In a statement last night, Chaudhry criticised an SBS-TV News report in which Australian journalist Christine Heard
interviewed Australian businessman Mark Halabe.
"Mark Halabe is an opinionated Australian citizen who has publicly admitted his role in financing the coup makers in May
2000. He is thoroughly discredited," Chaudhry claimed.
"He is certainly not an objective observer of events in Fiji, so to ask him - and him alone - who should or should not
be the next Prime Minister of Fiji seems to me to be quite absurd. The people of Fiji are making that choice right now.
"Halabe makes some points about my government's policies which thoroughly contradict statements he has made in the
recent past. A journalist needs to research these comments and probe below the latest twists and turns to discover what
was really happening in 1999, which was a period of unprecedented economic growth and rising standards of living for
ordinary workers and farmers."
Chaudhry said Fiji was not an Australian economic colony any more.
"The days when the managers of Burns Philp and CSR determined the government's policies are long gone," he said.

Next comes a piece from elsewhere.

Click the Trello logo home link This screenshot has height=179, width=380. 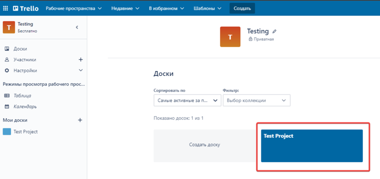(x=26, y=8)
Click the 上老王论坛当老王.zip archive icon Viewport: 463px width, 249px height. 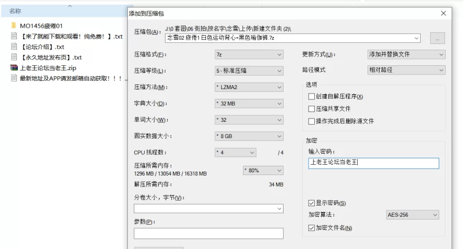click(x=14, y=68)
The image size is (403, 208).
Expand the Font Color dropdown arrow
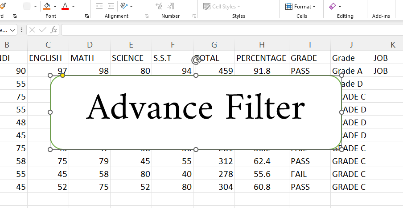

"Our People's Coalition Government governed in the interest of the people, not the Fiji-Australia Business Council of
which Mr Halabe is the spokesperson, although I wonder if he has the support of the Australian business community on
this issue - most of them I know want a government that will restore international credibility and save Fiji's economy
which is currently dead in the water."
During the Coalition Government's year in office, Chaudhry and some of his ministers often had a tense relationship with
local news media but a generally more relaxed style with international media.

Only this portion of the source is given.